La exposición a los pesticidas agrícolas durante el embarazo y el primer año de vida, ya sea en el ambiente o a través del consumo de alimentos, aumenta el riesgo de desarrollar un trastorno del espectro autista.
Escrito por: Natalia Castejón

25/03/2019

Mujer embarazada fumigando con pesticidas

Son muchos los estudios que han puesto en alerta sobre el riesgo de desarrollar autismo a consecuencia de la exposición a los pesticidas durante el embarazo, y ahora una investigación observacional de grandes dimensiones ha encontrado que estar en contacto con estos químicos durante la gestación podría aumentar hasta un 16% las probabilidades de que el bebé desarrolle algún trastorno del espectro autista (TEA) en el futuro.

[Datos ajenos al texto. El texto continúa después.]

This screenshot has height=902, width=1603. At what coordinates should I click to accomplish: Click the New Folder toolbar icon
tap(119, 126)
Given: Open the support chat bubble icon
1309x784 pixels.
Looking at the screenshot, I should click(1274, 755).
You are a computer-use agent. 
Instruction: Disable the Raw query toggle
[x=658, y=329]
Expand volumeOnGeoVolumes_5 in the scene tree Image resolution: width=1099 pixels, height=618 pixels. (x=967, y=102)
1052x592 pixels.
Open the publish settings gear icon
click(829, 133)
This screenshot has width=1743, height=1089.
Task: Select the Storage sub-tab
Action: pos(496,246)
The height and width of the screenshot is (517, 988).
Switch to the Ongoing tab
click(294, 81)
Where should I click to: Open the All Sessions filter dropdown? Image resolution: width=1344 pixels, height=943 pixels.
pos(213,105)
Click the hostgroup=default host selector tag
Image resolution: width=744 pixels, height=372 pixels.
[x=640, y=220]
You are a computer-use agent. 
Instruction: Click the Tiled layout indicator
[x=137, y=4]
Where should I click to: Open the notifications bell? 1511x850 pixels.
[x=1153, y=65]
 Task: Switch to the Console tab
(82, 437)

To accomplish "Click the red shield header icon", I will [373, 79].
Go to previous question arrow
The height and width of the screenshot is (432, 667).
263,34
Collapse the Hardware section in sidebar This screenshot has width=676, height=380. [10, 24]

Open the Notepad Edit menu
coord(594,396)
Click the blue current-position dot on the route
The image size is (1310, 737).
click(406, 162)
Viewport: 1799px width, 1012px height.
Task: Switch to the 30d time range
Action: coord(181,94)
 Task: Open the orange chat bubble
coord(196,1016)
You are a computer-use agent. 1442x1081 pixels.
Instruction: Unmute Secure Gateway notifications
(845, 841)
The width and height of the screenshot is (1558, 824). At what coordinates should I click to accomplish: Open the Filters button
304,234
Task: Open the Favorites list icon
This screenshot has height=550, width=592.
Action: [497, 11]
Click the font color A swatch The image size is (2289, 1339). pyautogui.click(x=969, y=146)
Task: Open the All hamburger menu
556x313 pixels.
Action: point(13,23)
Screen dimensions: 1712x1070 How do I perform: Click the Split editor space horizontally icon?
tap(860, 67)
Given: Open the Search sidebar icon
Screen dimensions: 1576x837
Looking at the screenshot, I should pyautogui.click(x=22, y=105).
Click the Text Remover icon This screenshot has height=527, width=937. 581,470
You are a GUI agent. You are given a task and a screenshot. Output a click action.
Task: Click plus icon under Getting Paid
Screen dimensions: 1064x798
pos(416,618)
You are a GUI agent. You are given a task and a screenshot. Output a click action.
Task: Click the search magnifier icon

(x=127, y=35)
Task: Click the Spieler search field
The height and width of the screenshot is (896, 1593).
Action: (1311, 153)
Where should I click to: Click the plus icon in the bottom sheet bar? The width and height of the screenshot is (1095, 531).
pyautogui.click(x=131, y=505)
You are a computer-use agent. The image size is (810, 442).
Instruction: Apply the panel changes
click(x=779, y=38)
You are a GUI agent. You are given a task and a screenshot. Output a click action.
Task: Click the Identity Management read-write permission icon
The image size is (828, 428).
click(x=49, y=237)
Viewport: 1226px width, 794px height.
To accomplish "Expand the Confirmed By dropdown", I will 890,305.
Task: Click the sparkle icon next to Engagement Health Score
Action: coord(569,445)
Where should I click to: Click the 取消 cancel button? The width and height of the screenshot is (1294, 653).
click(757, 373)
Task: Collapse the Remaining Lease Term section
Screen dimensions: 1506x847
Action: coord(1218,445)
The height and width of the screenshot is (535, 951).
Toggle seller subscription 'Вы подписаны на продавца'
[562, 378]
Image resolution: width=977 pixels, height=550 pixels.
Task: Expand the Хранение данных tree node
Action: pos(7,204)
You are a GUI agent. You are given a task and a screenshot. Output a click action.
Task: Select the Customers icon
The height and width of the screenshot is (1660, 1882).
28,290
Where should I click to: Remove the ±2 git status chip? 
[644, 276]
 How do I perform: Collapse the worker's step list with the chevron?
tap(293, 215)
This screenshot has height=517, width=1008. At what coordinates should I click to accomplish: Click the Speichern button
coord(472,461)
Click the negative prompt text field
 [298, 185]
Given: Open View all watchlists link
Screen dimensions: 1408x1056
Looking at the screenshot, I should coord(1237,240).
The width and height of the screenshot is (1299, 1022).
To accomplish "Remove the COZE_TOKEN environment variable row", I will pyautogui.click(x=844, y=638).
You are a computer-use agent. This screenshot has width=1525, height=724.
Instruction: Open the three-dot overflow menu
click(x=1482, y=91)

La investigación, que ha visto la luz en la revista The BMJ, contó con la participación de 38.000 personas, entre las que se identificaron 2.961 casos de autismo. Los autores del estudio observaron que las mujeres embarazadas que vivían en un radio de menos de 2.000 metros de las zonas con una elevada presencia de alguno de los 11 pesticidas más habituales, como glifosato, clorpirifos, permetrina o diazinón, tenían entre un 10% y un 16% más riesgo de que sus hijos tuviesen un diagnóstico de TEA, en comparación con las que vivían más lejos de las zonas contaminadas con estos químicos.

El embarazo y el primer año de vida, periodos muy vulnerables

Los niños que estuvieron expuestos a los pesticidas durante el primer año de vida presentaron hasta un 50% más riesgo de autismo que los que no habían estado cerca de estas plantaciones, y además aquellos que tenían discapacidades intelectuales y habían estado en contacto con los químicos tenían un 30% más probabilidades de desarrollar la enfermedad.

Los niños que estuvieron expuestos a los pesticidas agrícolas durante su primer año de vida tuvieron un 50% más probabilidades de desarrollar autismo

Los autores explican que aunque el estudio es observacional y no se pueden conocer los motivos de esta asociación, es evidente que el periodo prenatal y el primer año de vida son etapas especialmente vulnerables, porque constituyen un momento clave del desarrollo infantil que se puede ver dañado por estos químicos. Por eso creen que durante estas etapas hay que evitar las zonas de cultivos en las que se empleen pesticidas y sus alrededores, y además evitar consumir productos que los contengan, y optar por alimentos orgánicos o biodinámicos.